• Given instruction
Reproduce each of the following entries word for word, line by line.

• Excerpted records
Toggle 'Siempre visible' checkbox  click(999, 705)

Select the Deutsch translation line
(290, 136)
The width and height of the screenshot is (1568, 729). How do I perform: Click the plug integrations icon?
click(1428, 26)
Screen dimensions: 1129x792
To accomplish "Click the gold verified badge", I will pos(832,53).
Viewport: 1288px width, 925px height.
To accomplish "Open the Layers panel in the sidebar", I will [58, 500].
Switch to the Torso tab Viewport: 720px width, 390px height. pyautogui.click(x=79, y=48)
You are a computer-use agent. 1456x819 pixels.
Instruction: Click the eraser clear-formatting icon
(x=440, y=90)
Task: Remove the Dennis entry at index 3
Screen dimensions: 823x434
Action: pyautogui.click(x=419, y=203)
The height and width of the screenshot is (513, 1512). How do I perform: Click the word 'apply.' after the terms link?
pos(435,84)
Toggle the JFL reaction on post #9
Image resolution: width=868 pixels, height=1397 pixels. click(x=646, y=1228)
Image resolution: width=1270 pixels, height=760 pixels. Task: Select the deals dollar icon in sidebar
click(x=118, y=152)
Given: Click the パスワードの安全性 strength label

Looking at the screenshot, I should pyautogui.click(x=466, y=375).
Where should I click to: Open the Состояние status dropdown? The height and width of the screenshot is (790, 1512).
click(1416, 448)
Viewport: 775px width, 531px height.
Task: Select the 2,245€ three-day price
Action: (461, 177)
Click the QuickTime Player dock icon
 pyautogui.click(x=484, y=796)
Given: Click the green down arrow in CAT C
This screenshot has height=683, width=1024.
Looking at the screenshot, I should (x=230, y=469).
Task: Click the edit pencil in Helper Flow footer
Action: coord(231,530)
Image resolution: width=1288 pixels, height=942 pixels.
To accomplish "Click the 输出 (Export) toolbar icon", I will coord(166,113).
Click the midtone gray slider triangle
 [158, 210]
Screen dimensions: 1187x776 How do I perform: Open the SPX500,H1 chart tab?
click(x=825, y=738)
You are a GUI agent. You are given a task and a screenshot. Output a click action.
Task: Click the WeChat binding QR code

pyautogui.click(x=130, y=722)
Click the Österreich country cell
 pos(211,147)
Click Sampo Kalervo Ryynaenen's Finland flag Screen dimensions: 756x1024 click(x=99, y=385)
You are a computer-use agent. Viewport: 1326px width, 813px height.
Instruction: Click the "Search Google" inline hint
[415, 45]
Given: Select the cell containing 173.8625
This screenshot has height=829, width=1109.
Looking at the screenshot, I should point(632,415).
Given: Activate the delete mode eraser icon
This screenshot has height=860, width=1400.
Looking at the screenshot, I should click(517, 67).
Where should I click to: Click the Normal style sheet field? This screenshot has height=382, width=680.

• Solution
Toggle 'Siempre visible' checkbox  click(999, 705)

Select the Deutsch translation line
(290, 136)
The width and height of the screenshot is (1568, 729). How do I perform: Click the plug integrations icon?
click(1428, 26)
Screen dimensions: 1129x792
To accomplish "Click the gold verified badge", I will pos(832,53).
Viewport: 1288px width, 925px height.
To accomplish "Open the Layers panel in the sidebar", I will [58, 500].
Switch to the Torso tab Viewport: 720px width, 390px height. pyautogui.click(x=79, y=48)
You are a computer-use agent. 1456x819 pixels.
Instruction: Click the eraser clear-formatting icon
(x=440, y=90)
Task: Remove the Dennis entry at index 3
Screen dimensions: 823x434
Action: pyautogui.click(x=419, y=203)
The height and width of the screenshot is (513, 1512). How do I perform: Click the word 'apply.' after the terms link?
pos(435,84)
Toggle the JFL reaction on post #9
Image resolution: width=868 pixels, height=1397 pixels. click(x=646, y=1228)
Image resolution: width=1270 pixels, height=760 pixels. Task: Select the deals dollar icon in sidebar
click(x=118, y=152)
Given: Click the パスワードの安全性 strength label

Looking at the screenshot, I should pyautogui.click(x=466, y=375).
Where should I click to: Open the Состояние status dropdown? The height and width of the screenshot is (790, 1512).
click(1416, 448)
Viewport: 775px width, 531px height.
Task: Select the 2,245€ three-day price
Action: (461, 177)
Click the QuickTime Player dock icon
 pyautogui.click(x=484, y=796)
Given: Click the green down arrow in CAT C
This screenshot has height=683, width=1024.
Looking at the screenshot, I should (x=230, y=469).
Task: Click the edit pencil in Helper Flow footer
Action: coord(231,530)
Image resolution: width=1288 pixels, height=942 pixels.
To accomplish "Click the 输出 (Export) toolbar icon", I will coord(166,113).
Click the midtone gray slider triangle
 [158, 210]
Screen dimensions: 1187x776 How do I perform: Open the SPX500,H1 chart tab?
click(x=825, y=738)
You are a GUI agent. You are given a task and a screenshot. Output a click action.
Task: Click the WeChat binding QR code

pyautogui.click(x=130, y=722)
Click the Österreich country cell
 pos(211,147)
Click Sampo Kalervo Ryynaenen's Finland flag Screen dimensions: 756x1024 click(x=99, y=385)
You are a computer-use agent. Viewport: 1326px width, 813px height.
Instruction: Click the "Search Google" inline hint
[415, 45]
Given: Select the cell containing 173.8625
This screenshot has height=829, width=1109.
Looking at the screenshot, I should point(632,415).
Given: Activate the delete mode eraser icon
This screenshot has height=860, width=1400.
Looking at the screenshot, I should click(517, 67).
Where should I click to: Click the Normal style sheet field? This screenshot has height=382, width=680.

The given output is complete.